Google may be compromising national security – all in the name of better mapping technology.
At Google Maps, anyone can search for the names of military bases and zoom in to see airstrips and possibly even top-secret military drones like the RQ-170 Sentinel lost in Iran last week. Aviation website Flight Global has done just that, and claims to have found the secret airstrip at Yucca Lake, Nev., used for testing the RQ-170.
The Google Maps site shows satellite images of either a Predator or Reaper drone on the airstrip, although Flight Global says the RQ-170 was tested there as well -- information that’s surely of interest to the Iranian military, said Cedric Leighton, a retired Air Force colonel.
“Iranians would be most interested in operational bases because that tells them how we fly our surveillance missions,” Leighton told FoxNews.com.
Sure enough, other Nevada military bases at the Tonopah Test Range like the Creech Air Force Base are also viewable at Google Maps. With this information, anyone -- even foreign military -- can look up satellite images to inspect secret U.S. spy planes.
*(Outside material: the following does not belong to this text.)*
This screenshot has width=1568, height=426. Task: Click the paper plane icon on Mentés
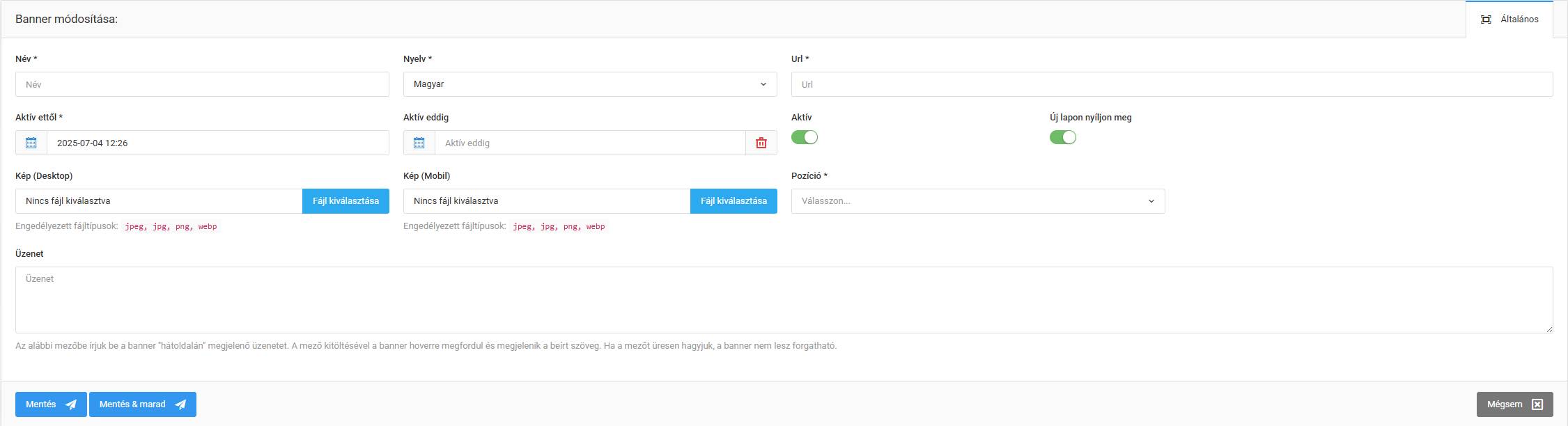tap(71, 404)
“Google is making public what was once the sole province of the military and intelligence community, making this a brave new world for the intel agencies as well,” he said.
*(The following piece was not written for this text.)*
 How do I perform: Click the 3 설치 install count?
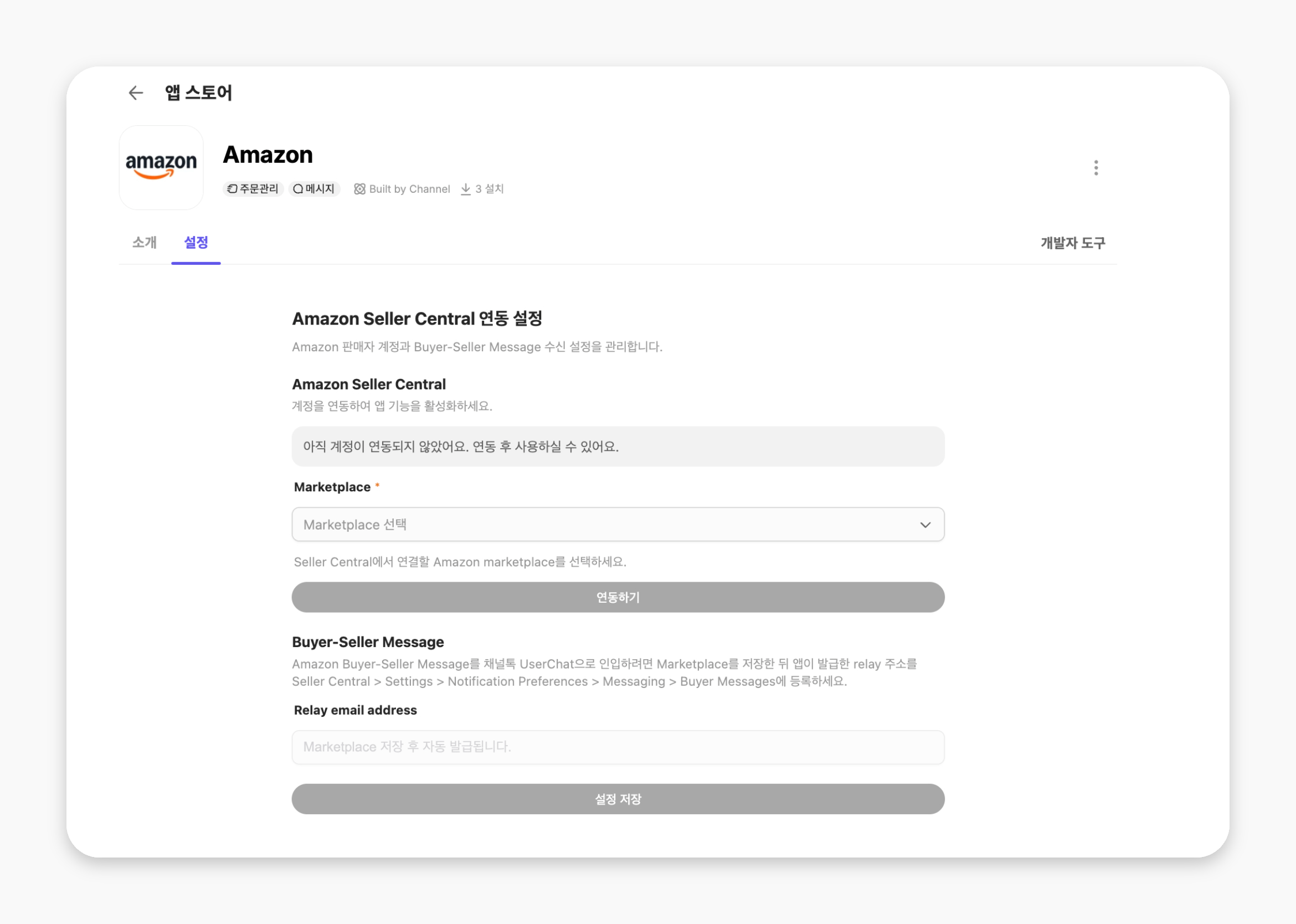pos(489,189)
Google did not return FoxNews.com requests for comments, but other experts disagree that Google Maps could present a military security issue.
“It’s impossible for Google Earth to be a threat to U.S. security,” Tim Brown, an imagery analyst with GlobalSecurity.org, told FoxNews.com.
The U.S. military has bought nine copies of the Google Maps database, he said, both to allow the military access to the high-res imagery and to prevent any such information from escaping.
Beyond that, it’s illogical to test the RQ-170 at the Yucca Lake test strip -- especially when the famous air base at Groom Lake (where Area 51 is located) is just around the corner.
The largely unknown RQ-170 drone from Lockheed Martin -- the U.S. Air Force's official Fact Sheet is a single piece of paper with precisely 100 words of information -- made headlines recently when it was lost in western Iran. Experts say the drone is the most advanced model yet with high-definition cameras, sensors that can scan for nuclear armaments, and an advanced stealth shell that hides the plane from detection.
On Thursday, a senior U.S. official exclusively confirmed to Fox News that the crashed drone shown on Iranian state television is indeed a fully intact RQ-170 Sentinel -- amplifying concern about the satellite imagery.
Leighton told FoxNews.com that Google has the right to show these images to the public, but they should decide not to because they comprise military operations.
Most satellite images are delayed and do not show current military research, military sources told FoxNews.com -- though none were willing to go into more detail.
Is it legal?
The debate over satellite imagery of top secret bases has raged for some time. Previous satellite images showed a secret military base near Denver and in Pakistan's Balochistan province, where images of the Shamsi Airfield showed Predator drones sitting on a parking ramp, ready for deployment.
Yet, with the bleeding-edge RQ-170 lost in Iran, there are new questions about how these images could aid countries that are hostile to the U.S. -- and now possess military technology.
Leighton said the U.S. military has previously blocked Google employees from capturing images at military bases for the Google Earth program, which requires close-up photography.
Dr. John Michener, chief scientist at security firm Casaba, doesn't see a problem with Google Maps showing spy plane imagery. He says national laws do not apply above the atmosphere, and the mass public now has access to the same satellite images used by governments for decades.
His advice to the U.S. government?
"Get used to it," Michener told FoxNews.com. “You know when the satellites are overhead. You can take countermeasures to hide portable stuff.”
At the same time, Michener says there would be a problem in terms of security if the government decided to filter through "deep-packet inspections," ultimately inserting code onto the Web that blocked access to secret images.
That would drive Google to add encryption to the images -- something Michener says may be inevitable.